Senior Moment #25 By Edward J. Gallagher
A new life
“I’ve decided I’m not going to take note of today,” she said, mother of six, grandmother of 16, who shoo’d youngest Patrick to kindergarten and went to work for 50 years, mostly at 6 a.m. Said so in her jammies. Floppily slippered. Uncoiffed. But with an inviting smile.
She was responding to a simple question, which, since my culinary comfort reaches no further than toasting toast, I delivered with a mixture of humility and, since I had important things to do, urgency: “Breakfast?”
There never has been enough time in our days. You could call us, comically, a middle-class power couple, she more by dollar necessity, me more by choice. Both of us were always, always working. But here she was taking a day off.
Lifelong I emulated our American patron saint go-getter Benjamin Franklin, with a large desk calendar where I plotted chronologically a full schedule every day ranging anywhere from Little League, to PTA, to City Council meetings, and where I enjoyed tactile nightly ecstasy literally crossing off work done, jobs completed.
This aspect of my life can best be summed up in an anecdote that lives forever naked in family lore. Futilely trying to rouse my slumbered teen sons 8 a.m. of a Saturday morning, I cursed them to a future adulthood forever lacking peace and complacency, thundering “This day is shot” deep into their subconscious.

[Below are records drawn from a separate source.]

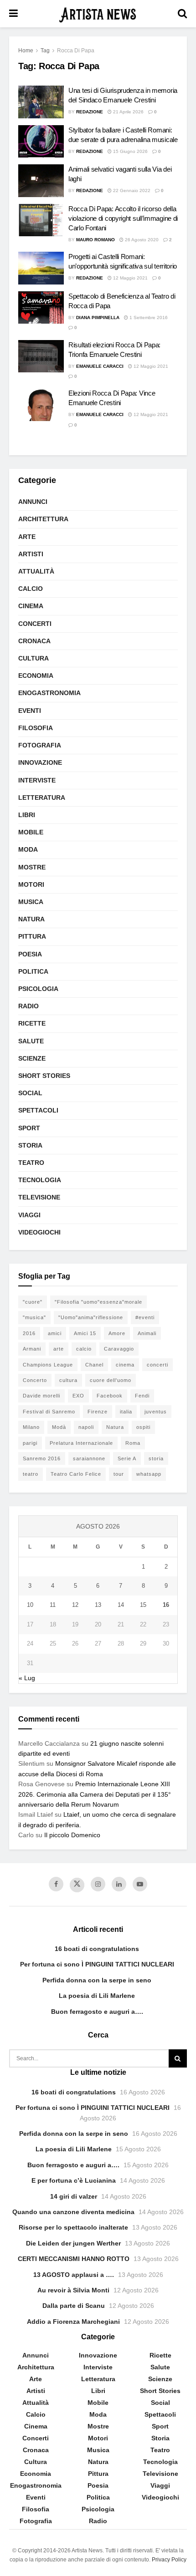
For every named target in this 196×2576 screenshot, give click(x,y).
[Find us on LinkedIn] (119, 1884)
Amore (116, 1333)
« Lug (27, 1678)
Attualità (36, 571)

Such has been our long lives. I am 85, as you well know, she close by. Whirlwind. Merry-go-Round. Treadmill. Yet this day she was on Sabbatical, a self-confident, self-satisfied princess of poise and peace, saying, no, that will not be my life today.
Watershed moment. Made me ponder. I’ve had plenty of “doing.” But how about just “being”? But, especially, have I spent enough time “loving”? I wonder what the kids would say. But seems to me that now she opened a door to a new life. And, perhaps, one together. And, perhaps, before it is too late.